* _TASK DETAILS_: Rewrite the items below with "dialog" swapped for "window", keeping every other word and line as it stands.

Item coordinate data
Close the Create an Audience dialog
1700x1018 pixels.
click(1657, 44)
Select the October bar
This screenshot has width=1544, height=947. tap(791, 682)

* _SOLUTION BELOW_:
Close the Create an Audience window
1700x1018 pixels.
click(1657, 44)
Select the October bar
This screenshot has width=1544, height=947. tap(791, 682)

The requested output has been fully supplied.